Heute gibt es mathematische Methoden, die auch die Berechnung der Streueigenschaften von nichtkugelförmigen Teilchen ermöglichen, die der Größe nach im Mie-Bereich liegen und damit zu klein sind, um sie mit geometrischer Optik zu rechnen. Dies ist wichtig für kristalline Aerosolpartikel wie Wüstenstaub, während die Eigenschaften von wasserlöslichem Aerosol gut als kugelförmige Teilchen beschrieben werden können. Die Verfahren zur Berechnung der Streueigenschaften von nichtkugelförmigen Teilchen sind jedoch sehr rechenaufwendig. Die gängigsten Methoden modellieren die Teilchen als Ellipsoide (Mishenko et al., 1997), wobei deren Achsenverhältnisse ebenso variiert werden können wie ihre Größe. Das ist in vielen Fällen bereits eine große Verbesserung gegenüber der Annahme von Kugeln. Um bei der Fernerkundung von Aerosolpartikeln Streueigenschaften nichtkugelförmiger Teilchen berücksichtigen zu können, werden mittels Bodenmessungen mittlere Werte der Teilchenform unter Berücksichtigung der Größenverteilung bestimmt und dann die dafür gültigen Strahlungseigenschaften bei den Invertierungsalgorithmen benützt.

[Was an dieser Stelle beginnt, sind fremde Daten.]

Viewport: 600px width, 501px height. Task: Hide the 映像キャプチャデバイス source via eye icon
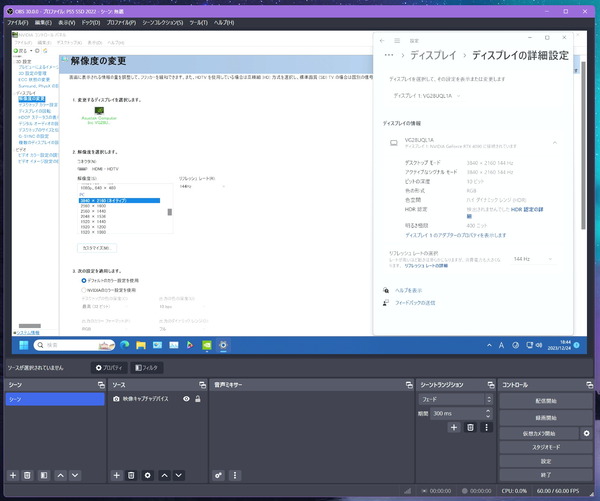pyautogui.click(x=186, y=399)
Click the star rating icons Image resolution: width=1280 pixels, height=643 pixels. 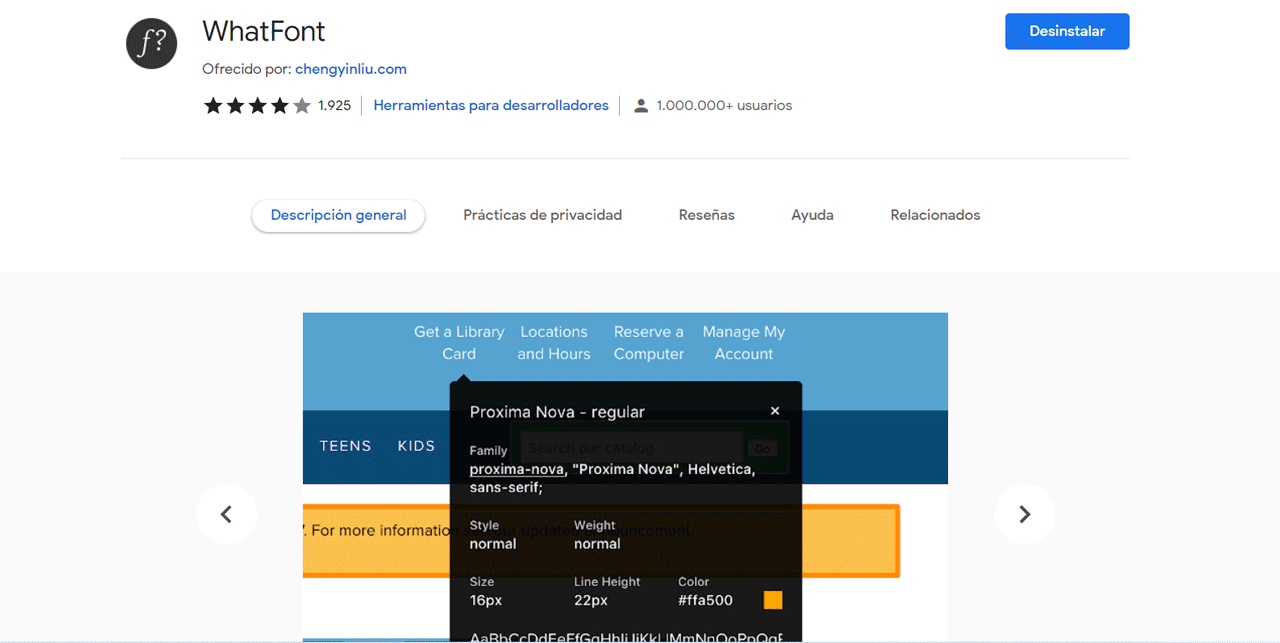coord(257,105)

Für die meisten satellitenmeteorologischen Anwendungen kann aber mit der Annahme kugelförmiger Teilchen gearbeitet werden, da die Unterschiede gegenüber nichtkugelförmigen Teilchen bei den Streu- und Absorptionskoeffizienten gering sind und erst für die Streufunktion und die Polarisation größer werden.


Abb. 3.6

Anwendungsbereiche verschiedener Streutheorien, getrennt über den Größenparameter x, für Teilchen in der Atmosphäre mit verschiedenen Radien und für in der Satellitenmeteorologie verwendete Wellenlängen (nach Wallace and Hobbs, 2006; Petty, 2006, und anderen).

Abbildung 3.6 zeigt als schräge Linien Werte des Größenparameters x in Abhängigkeit von der Teilchengröße und der Wellenlänge. Auf der linken Seite der Abbildung sind die Teilchenradien angegeben und auf der rechten Seite die zugehörigen in der Atmosphäre vorkommenden Teilchentypen. Für die Wellenlänge der Strahlung sind unten Zahlwerte angegeben und oben die in der Satellitenmeteorologie verwendeten Spektralbereiche. Der schräge Verlauf der Größenparameter ergibt sich aus Gleichung 3.12. Zu erkennen ist, dass die Streuung im solaren Spektralbereich für die Luftmoleküle mit der Rayleigh-Theorie, für Aerosolpartikel mit der Mie-Theorie und für große Tropfen aber auch Eiskristalle mit geometrischer Optik gerechnet werden kann. Für den terrestrischen Spektralbereich, das thermische Infrarot, ist Streuung an Luftmolekülen zu vernachlässigen. Aber auch die Streuung von Aerosolpartikeln darf im terrestrischen Spektralbereich in den meisten Fällen vernachlässigt werden, da ihre Zahl zu gering ist, um nach der hier anzuwendenden Rayleigh-Theorie merkbare Streuung hervorzurufen und zudem ihre Teilchenzahldichte mit zunehmendem Radius sehr schnell abnimmt (Kap. 9.2). Für die noch viel längeren Mikrowellen haben selbst Wolkentropfen praktisch keinen Einfluss auf die Strahlung, und nur die Streuung durch Regentropfen oder Hagel ist von Bedeutung. Dies hat zur Konsequenz, dass Mikrowellen durch Wolken „hindurchsehen“ können.